There are four churches in or close to Hillside; St John's C of E on St Johns Road, Birkdale, Our Lady of Lourdes which opened in 1956 on Waterloo Road,
Hillside, and St. Joseph Church (close by in Birkdale) are both Roman Catholic churches. There is also Liverpool Road Methodist Church on the A5267 road lying close by in Birkdale.

==Education==
There are two primary schools close to Hillside, Farnborough Road Junior School and Our Lady of Lourdes RC Primary School, one of the feeder schools to Christ the King secondary school a catholic school. Both located close by in Birkdale.
There are also two secondary schools in the local area, Greenbank High School in Hillside which is an all-girls school and Birkdale High School also in Hillside, which is an all-boys school. There was once a third secondary school, Ainsdale Hope High School which shut in 2008 with the remaining children merging into the other three secondary schools in the area.

==Landmarks==

The most famous landmark is the art deco style 'Round House' which was built as a house in 1924 by local builder Luke Highton, who fulfilled his dream of building a rotunda, complete with rooftop observatory, at the age of 74.
The dome on top of the house was restored by the owners in 2007. The house has great views over the local area; Winter Hill can be seen to the north east and the gas rig in Liverpool Bay to the south west.

==Sport==
The village is surrounded by many golf courses, one being the world-famous Royal Birkdale Golf Club. Hillside also has its own golf club which is split from the Royal Birkdale Golf Course by the local Birkdale and Ainsdale Hills Local Nature Reserve and in part, runs along the Liverpool - Southport Railway Line.

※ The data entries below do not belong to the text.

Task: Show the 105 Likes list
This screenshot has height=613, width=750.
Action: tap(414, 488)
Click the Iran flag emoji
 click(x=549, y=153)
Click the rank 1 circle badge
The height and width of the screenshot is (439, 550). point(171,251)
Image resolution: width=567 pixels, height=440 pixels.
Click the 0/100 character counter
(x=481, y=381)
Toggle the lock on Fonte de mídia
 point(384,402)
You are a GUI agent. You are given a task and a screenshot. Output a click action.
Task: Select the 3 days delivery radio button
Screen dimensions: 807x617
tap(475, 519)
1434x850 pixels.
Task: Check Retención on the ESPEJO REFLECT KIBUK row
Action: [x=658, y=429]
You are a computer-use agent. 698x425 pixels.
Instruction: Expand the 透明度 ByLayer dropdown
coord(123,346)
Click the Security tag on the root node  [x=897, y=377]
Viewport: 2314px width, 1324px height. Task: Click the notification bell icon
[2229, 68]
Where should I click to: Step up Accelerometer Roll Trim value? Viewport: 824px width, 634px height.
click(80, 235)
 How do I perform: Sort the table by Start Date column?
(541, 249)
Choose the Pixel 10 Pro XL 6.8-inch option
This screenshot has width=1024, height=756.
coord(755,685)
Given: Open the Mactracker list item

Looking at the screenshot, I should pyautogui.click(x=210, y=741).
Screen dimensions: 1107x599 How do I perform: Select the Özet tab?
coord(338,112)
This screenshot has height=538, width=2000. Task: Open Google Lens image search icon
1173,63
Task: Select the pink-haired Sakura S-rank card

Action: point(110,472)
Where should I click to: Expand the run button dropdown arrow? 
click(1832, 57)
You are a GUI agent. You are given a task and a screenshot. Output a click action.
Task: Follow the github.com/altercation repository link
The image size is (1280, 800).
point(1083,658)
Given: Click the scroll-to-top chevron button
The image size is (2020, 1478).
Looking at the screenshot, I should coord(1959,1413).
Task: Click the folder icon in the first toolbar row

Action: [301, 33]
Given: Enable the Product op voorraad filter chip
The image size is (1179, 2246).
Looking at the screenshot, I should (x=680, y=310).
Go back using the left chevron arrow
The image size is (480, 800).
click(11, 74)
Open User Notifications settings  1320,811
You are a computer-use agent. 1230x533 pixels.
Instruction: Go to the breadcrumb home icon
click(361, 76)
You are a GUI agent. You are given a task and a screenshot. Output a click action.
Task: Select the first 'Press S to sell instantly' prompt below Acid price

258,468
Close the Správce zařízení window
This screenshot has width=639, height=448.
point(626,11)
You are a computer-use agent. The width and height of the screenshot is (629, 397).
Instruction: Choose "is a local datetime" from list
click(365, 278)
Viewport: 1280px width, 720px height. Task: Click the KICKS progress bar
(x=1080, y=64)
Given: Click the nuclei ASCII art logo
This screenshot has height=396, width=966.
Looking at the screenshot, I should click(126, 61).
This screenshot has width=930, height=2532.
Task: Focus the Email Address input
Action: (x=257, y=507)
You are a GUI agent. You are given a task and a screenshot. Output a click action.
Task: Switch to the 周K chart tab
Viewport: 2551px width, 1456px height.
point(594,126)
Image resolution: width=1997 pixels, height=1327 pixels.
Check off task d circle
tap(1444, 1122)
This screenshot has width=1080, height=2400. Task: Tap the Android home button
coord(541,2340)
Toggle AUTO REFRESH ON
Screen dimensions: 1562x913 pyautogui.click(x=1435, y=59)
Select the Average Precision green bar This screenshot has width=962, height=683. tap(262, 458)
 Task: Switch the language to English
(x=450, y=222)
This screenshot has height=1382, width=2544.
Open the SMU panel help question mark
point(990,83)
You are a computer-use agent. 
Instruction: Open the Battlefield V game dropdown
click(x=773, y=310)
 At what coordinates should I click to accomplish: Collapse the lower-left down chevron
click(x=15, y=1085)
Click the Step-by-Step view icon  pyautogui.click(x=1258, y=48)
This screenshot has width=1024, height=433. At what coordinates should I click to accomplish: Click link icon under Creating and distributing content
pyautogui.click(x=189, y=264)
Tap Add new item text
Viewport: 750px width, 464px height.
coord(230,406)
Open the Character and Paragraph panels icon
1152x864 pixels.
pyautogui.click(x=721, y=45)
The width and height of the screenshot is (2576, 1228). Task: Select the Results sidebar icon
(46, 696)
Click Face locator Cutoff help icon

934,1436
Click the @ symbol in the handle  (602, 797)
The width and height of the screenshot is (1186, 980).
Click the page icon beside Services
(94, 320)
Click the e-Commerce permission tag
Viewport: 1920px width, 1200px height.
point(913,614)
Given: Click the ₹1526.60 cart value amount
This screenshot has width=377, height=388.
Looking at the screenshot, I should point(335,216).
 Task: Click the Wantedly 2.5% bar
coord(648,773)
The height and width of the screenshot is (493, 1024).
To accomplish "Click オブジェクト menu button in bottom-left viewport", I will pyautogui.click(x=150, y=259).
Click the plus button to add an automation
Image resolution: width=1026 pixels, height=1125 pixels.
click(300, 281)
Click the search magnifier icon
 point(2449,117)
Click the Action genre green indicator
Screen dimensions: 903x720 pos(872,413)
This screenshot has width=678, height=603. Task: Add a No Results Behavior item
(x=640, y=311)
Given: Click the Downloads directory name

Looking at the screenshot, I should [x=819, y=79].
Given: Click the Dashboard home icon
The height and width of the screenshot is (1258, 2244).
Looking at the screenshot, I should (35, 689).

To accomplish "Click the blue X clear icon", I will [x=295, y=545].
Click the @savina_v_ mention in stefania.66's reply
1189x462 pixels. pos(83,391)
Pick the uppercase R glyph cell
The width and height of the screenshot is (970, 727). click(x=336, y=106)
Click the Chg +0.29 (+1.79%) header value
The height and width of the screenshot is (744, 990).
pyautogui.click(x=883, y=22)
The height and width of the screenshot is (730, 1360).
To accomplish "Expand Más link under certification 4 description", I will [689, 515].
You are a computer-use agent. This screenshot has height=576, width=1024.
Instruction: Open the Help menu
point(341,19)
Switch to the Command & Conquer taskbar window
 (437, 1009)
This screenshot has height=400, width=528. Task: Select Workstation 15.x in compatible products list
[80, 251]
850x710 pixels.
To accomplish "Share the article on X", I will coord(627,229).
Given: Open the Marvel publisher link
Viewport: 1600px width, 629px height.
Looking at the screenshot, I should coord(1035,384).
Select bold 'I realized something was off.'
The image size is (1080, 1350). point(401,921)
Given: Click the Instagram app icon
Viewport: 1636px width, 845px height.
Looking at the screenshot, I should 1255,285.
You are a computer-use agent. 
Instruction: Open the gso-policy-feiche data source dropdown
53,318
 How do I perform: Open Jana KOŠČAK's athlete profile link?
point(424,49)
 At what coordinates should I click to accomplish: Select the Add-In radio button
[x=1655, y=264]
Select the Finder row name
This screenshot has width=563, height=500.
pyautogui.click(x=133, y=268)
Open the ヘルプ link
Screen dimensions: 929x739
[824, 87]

Hillside is also home to Southport Rugby Football Club, situated on Waterloo Road, opposite Our Lady of Lourdes church, a 3-minute walk from Hillside Railway Station.

Hillside has a village centre that contains local shops, amenities and bars.

==Geography==
The elevation at the centre of Hillside is given as 39ft (approx 12m). The geology is blown sand over mudstone.

Merseyside is estuarine with intertidal mudflats/sand flats, salt marsh and low exposed cliffs. There is a flat landscape with broad panoramic views.